A study published in the Lancet Gastroenterology and Hepatology found that after just three months of using an A.I. tool designed to help spot precancerous growths during colonoscopies, doctors were significantly worse at finding the growths on their own.
This is the first evidence that relying on A.I. tools might erode a doctor’s ability to perform fundamental skills without the technology, a phenomenon known as “deskilling.”
“This is a two-way process,” said Dr. Omer Ahmad, a gastroenterologist at University College Hospital London who published an editorial alongside the study. “We give A.I. inputs that affect its output, but it also seems to affect our behavior as well.”
The study began like many A.I. trials in medicine.

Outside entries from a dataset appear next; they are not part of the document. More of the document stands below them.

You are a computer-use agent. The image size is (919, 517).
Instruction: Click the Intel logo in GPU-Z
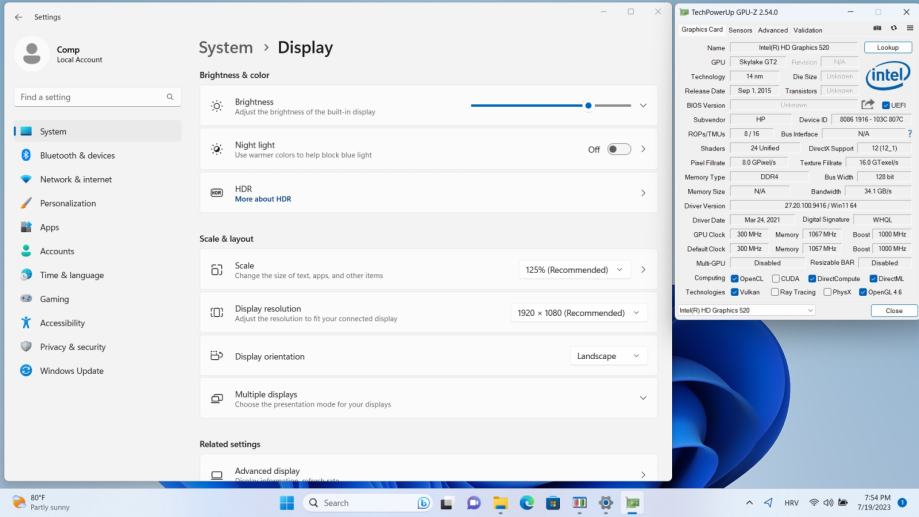[x=887, y=76]
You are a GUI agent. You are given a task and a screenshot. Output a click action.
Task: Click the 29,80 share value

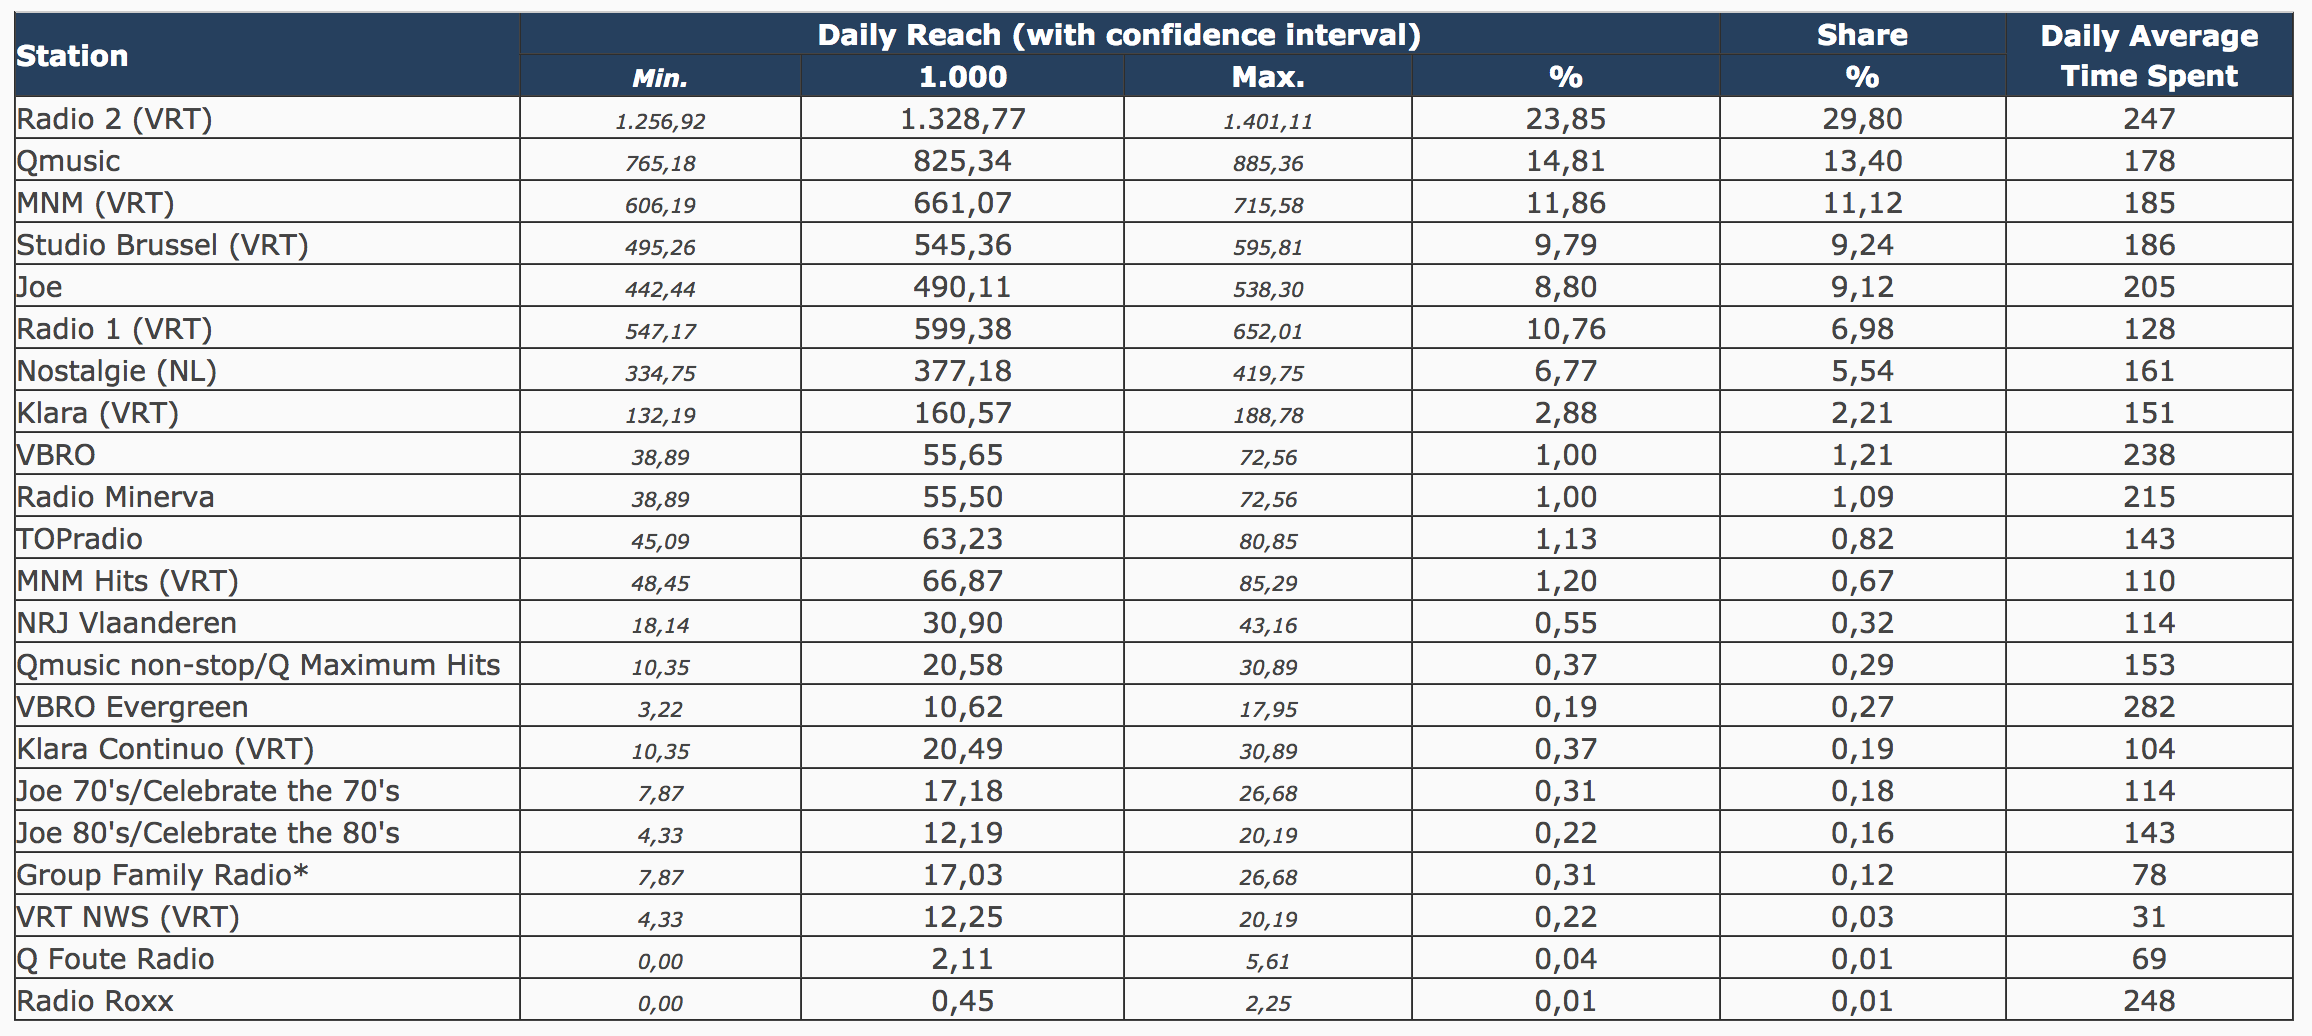1861,119
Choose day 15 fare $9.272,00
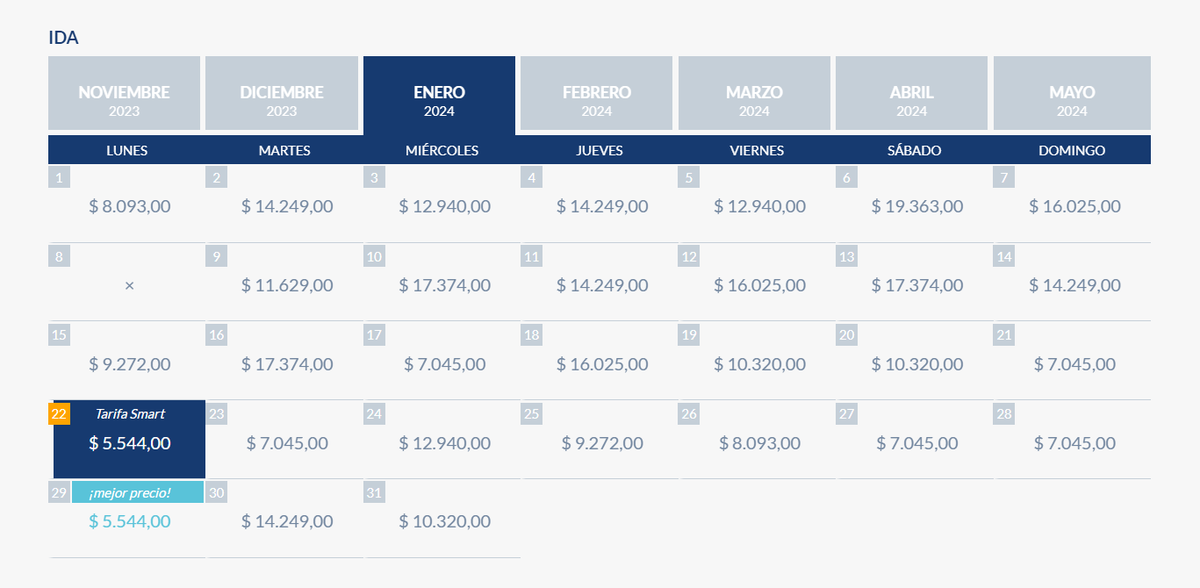Viewport: 1200px width, 588px height. pos(129,364)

Doctors at four endoscopy centers in Poland were given access to an A.I. tool that flagged suspicious growths while they performed a colonoscopy, drawing a box around them in real time. Several other large clinical trials have shown this technology significantly improves doctors’ detection rate of precancerous growths, a widely accepted indicator of an endoscopist’s performance.
Then, unlike in past studies, the researchers measured what happened when the tool was taken away.
In the three months before the technology was introduced, the doctors spotted growths in about 28 percent of colonoscopies. Now, the detection rate had fallen to about 22 percent — well below their base line.